Meu pai é jornalista, mas desde antes de eu nascer que ele faz traduções, muitas das quais bastante difíceis, indo desde o coloquial dos quadrinhos até romances com o inglês australiano do século XIX. Como cresci acostumado a ver todo o tipo de dificuldade em traduções, passei a, de certa forma, respeitar esse tipo de trabalho e até mesmo tolerar certos abusos que os tradutores cometem por vezes.

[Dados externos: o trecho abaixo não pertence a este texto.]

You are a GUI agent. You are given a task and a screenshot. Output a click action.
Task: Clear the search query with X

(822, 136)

Mas tudo tem seu limite. Não suporto tradução de poesia que quer manter ritmo e rima. Isso, pra mim, não só é uma pretensão e uma ingenuidade como, principalmente, uma agressão à obra original, uma falta de respeito. Por exemplo: no momento estou lendo o Cyrano de Bergerac e várias das suas falas são em versos alexandrinos. O tradutor lança mão de cada subterfúgio esdrúxulo para manter a métrica e as rimas que, muitas vezes, eu não consigo prestar atenção no texto (até porque, de certa maneira, o que estou lendo não tem muito a ver com o que Rostand escreveu). Há desde coisas apenas incômodas, como o uso de palavras meio idiotas só para compor rimas ou a falta de coerência no estilo (por exemplo, uso de "pra" e "para" na mesma fala, dependendo da necessidade da métrica), até problemas graves, como o uso de segunda pessoa do plural no tratamento de uma criança. É muita apelação pro meu gosto!

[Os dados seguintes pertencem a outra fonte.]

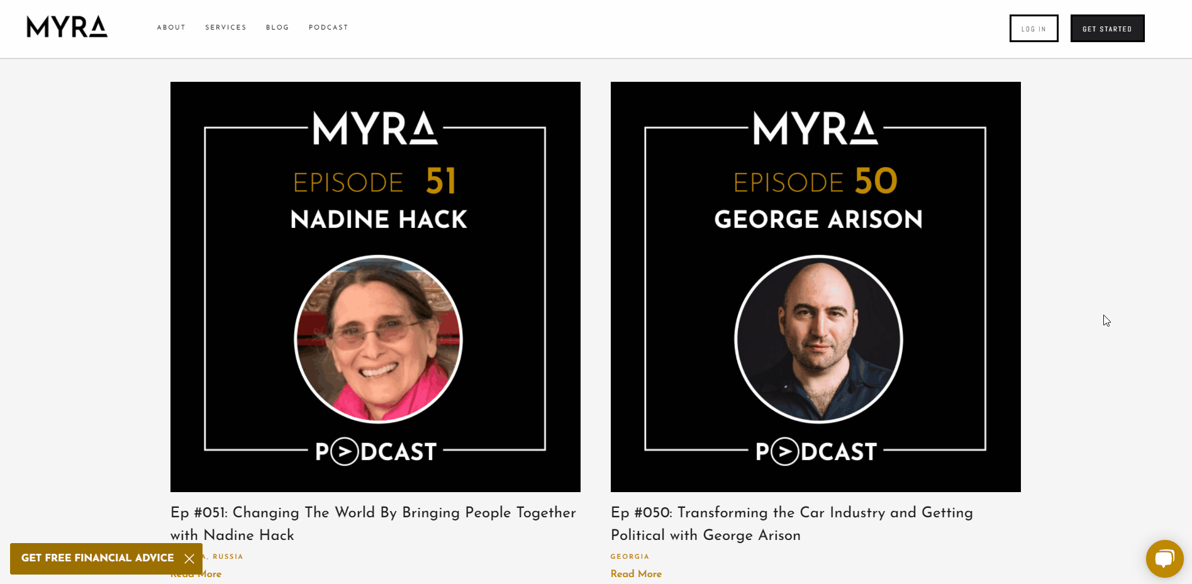Open the live chat widget
This screenshot has width=1192, height=584.
[x=1165, y=558]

E a coisa não melhora muito quando poetas consagrados se metem a fazer traduções de poesia, pelo contrário, tudo tende a piorar. Machado de Assis e Fernando Pessoa fizeram horrores como O Corvo (The Raven), de Edgar Allan Poe. A tradução do Machadão chega a ser ridícula. A do Pessoa é até boa dentro de tais limitações, mas é muito fraca justamente por macular o texto original e iludir o leitor, fazendo-o crer que está lendo uma coisa totalmente diferente. Inclusive a versão da edição da Aguilar de obras completas do Poe, que é de um tradutor de cujo nome não me lembro mas não é um poeta famoso, é a melhor das três, e ainda assim é forçada e dispensável. Puxa vida, como manter o mesmo ritmo se as línguas anglo-saxãs têm uma forma completamente diferente de fazer métrica em poesia em comparação às latinas??? É incoerência na própria essência.

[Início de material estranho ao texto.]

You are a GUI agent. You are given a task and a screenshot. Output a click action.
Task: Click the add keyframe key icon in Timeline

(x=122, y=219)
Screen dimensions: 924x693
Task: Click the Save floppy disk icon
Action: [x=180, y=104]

Aliás, isso não acontece apenas em poesia... ainda me lembro da minha mãe vociferando contra o Drummond (ou o Quintana, não lembro) por causa de uma tradução de Proust. Ela dizia que teve um parágrafo que ele simplesmente inventou a história, só porque provavelmente não sabia como traduzir, tal era a complexidade do texto. É por essas e outras que é arriscado ler traduções de bons escritores pois não têm o menor pudor em colocar para funcionar seu talento e macular ainda mais a obra original.
Não vou nem entrar na questão de tradução da tradução, pois se em prosa isso já é temerário, em poesia, então, chega a ser cômico. Telefone sem fio, sabem como é? Pois é... Mas por que será, oh por quê?, que as pessoas ainda insistem em traduzir poesia com a pretensão de manter rimas e métrica?